=== Extract ===
<<<<

Malaysia's IOI Group of Companies Group Executive Director Lee Yeow Chor speaks during Forbes Global

Source: Reuters/Bazuki Muhammad

Malaysia’s IOI Group of Companies Group Executive Director Lee Yeow Chor speaks during Forbes Global CEO Conference in Kuala Lumpur

The Baa1/BBB+ rated Malaysian planter saw its new Reg S bonds rally in their first trading session, outperforming the broader market. The 2022 notes were trading this morning at 272bp–271bp over Treasuries, whereas the broader iTraxx Asian Investment Grade CDS index was just 2bp tighter on the day at around 172bp.

IOI’s timing raised eyebrows, since it announced the deal the same day as the US Federal Reserve’s latest monetary policy decision. While the Fed held back from a third round of quantitative easing, its extension of “Operation Twist” supported markets overnight.

The timing allowed IOI to come almost flat to its own dollar-denominated 2015s, which were trading at a G-spread around 275bp–280bp yesterday.

More liquid 10-year bonds from Swire Properties and Hongkong Land, both rated A2/A–, were trading about 250bp over US Treasuries. So, accounting for the two-notch rating differential, investors saw the IOI bonds at about fair value, with close to no new issue premium.

>>>>

=== Problem set ===
1. Repeat the part of the IOI bond article starting with "Malaysia’s IOI Group" and going on through "at around 172bp.".
2. Write what comes next in the article on IOI's bond deal, picking up after its last sentence.

Item-finding records
<<<<

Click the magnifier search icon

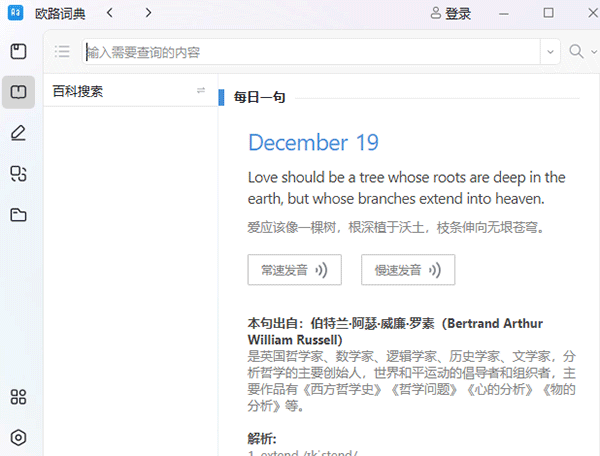[576, 52]
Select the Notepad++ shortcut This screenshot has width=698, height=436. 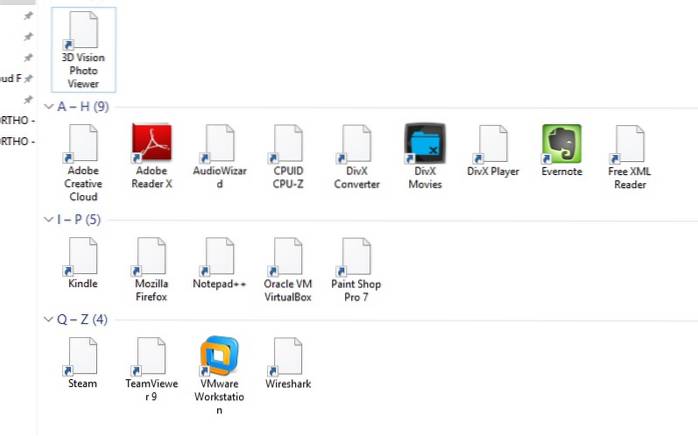(x=219, y=256)
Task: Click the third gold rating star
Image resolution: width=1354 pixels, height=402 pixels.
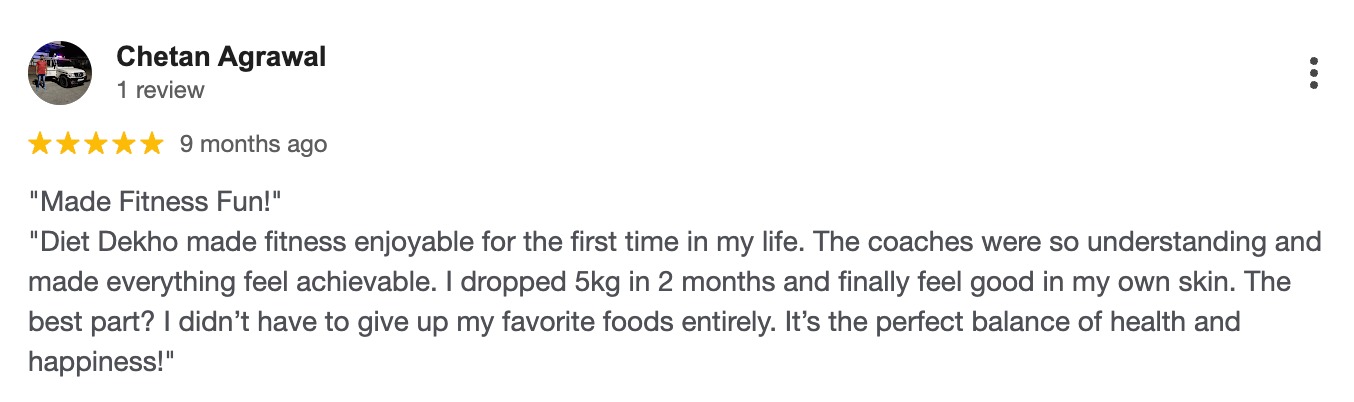Action: [96, 144]
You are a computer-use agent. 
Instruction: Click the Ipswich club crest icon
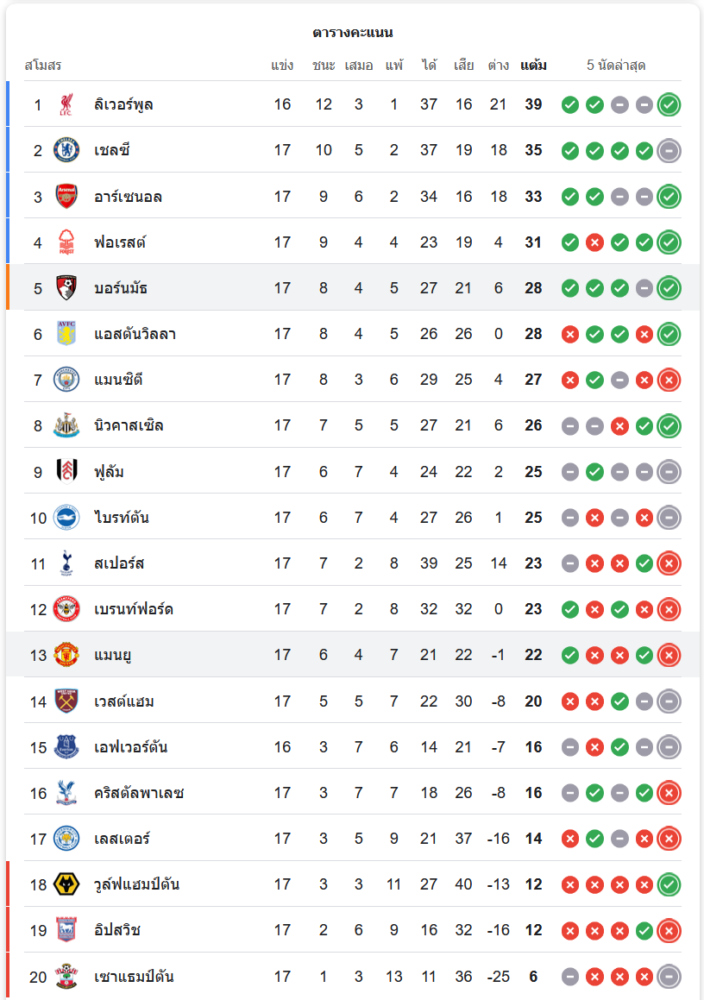(x=67, y=930)
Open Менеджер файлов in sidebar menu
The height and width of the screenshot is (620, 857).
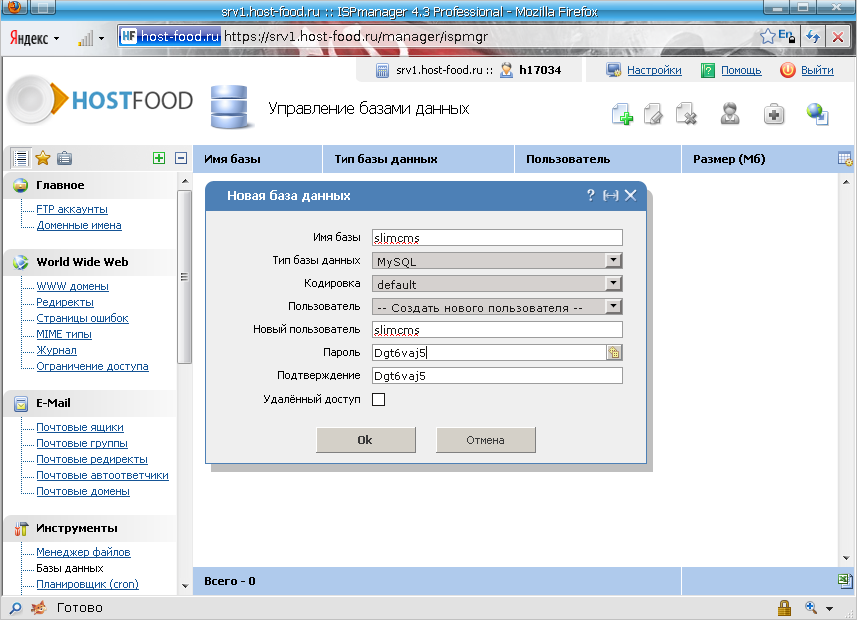83,552
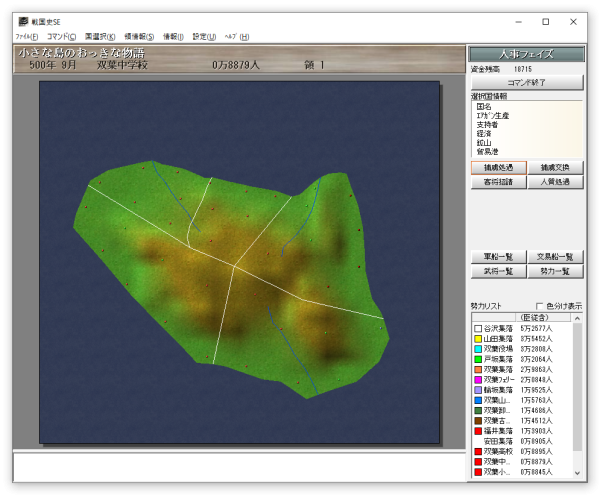
Task: Open the コマンド(C) menu
Action: pos(61,37)
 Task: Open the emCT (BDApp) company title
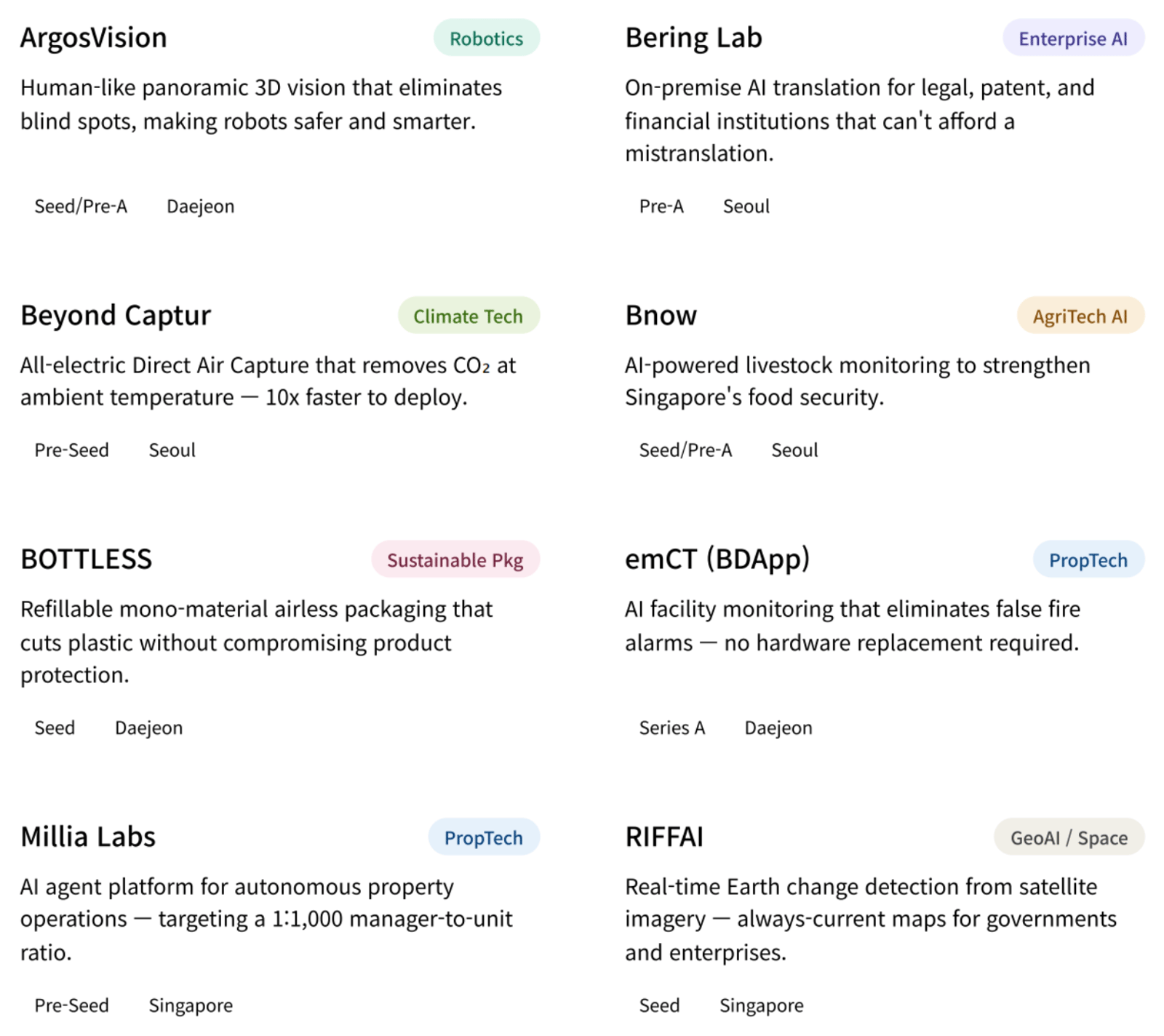[x=717, y=559]
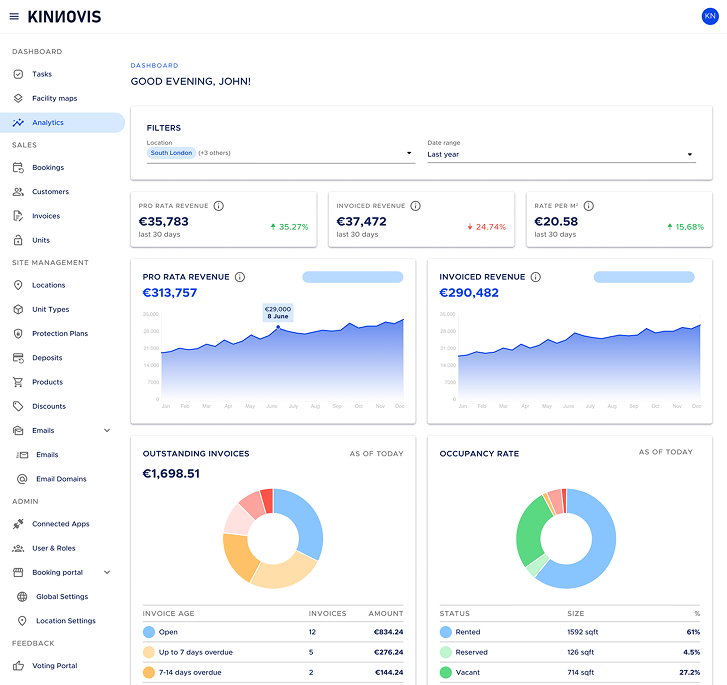The height and width of the screenshot is (685, 727).
Task: Open Email Domains settings
Action: 61,479
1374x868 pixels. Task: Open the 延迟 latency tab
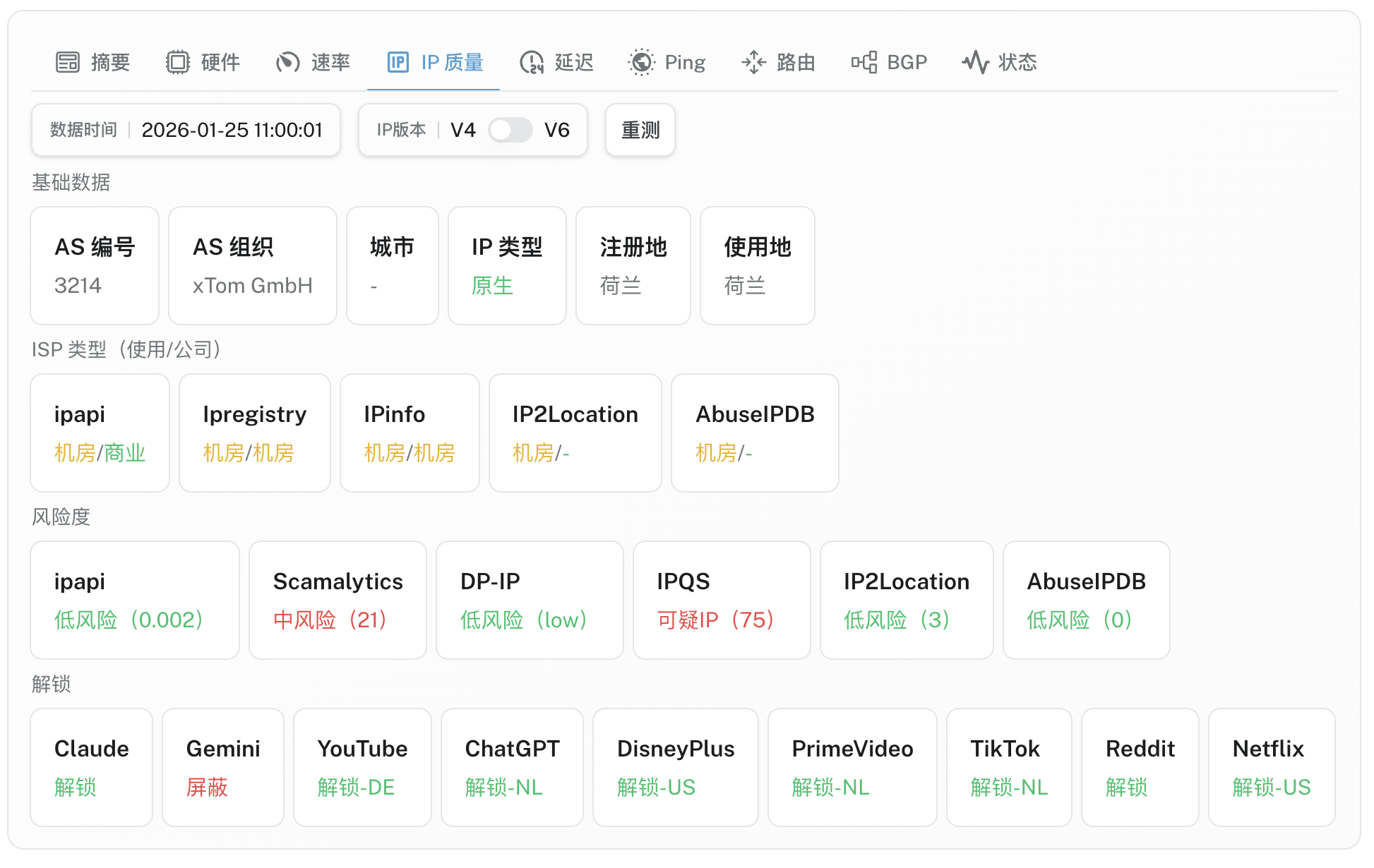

>>>>

=== Answers given ===
1.
Malaysia’s IOI Group of Companies Group Executive Director Lee Yeow Chor speaks during Forbes Global CEO Conference in Kuala Lumpur

The Baa1/BBB+ rated Malaysian planter saw its new Reg S bonds rally in their first trading session, outperforming the broader market. The 2022 notes were trading this morning at 272bp–271bp over Treasuries, whereas the broader iTraxx Asian Investment Grade CDS index was just 2bp tighter on the day at around 172bp.

2.
Investors seemed to be happy to pile in as well, in spite of perceived tight pricing. The bonds amassed an order book of US$5.2bn from 270 accounts, much bigger than the US$3bn for A3/A– rated Export-Import Bank of Malaysia earlier this year.

IOI enticed investor with talk at 300bp over in the Asian morning and then tightening to around 285bp at the close, before pricing 5bp tighter. As demand held at the revised levels, the company enlarged the size of the transaction to US$600m from US$500m and priced the bonds at 99.288 to yield 4.464% on a 4.375% coupon.

Geographically, Asia accounted for 79% of the bonds, while Europe took the remaining 21%. In terms of investor types, 59% went to fund managers, 16% to insurance companies, 11% to banks, 10% to private banks and the remaining 4% to others.

Citigroup, HSBC, Mitsubishi UFJ Securities and Morgan Stanley were leads on the deal.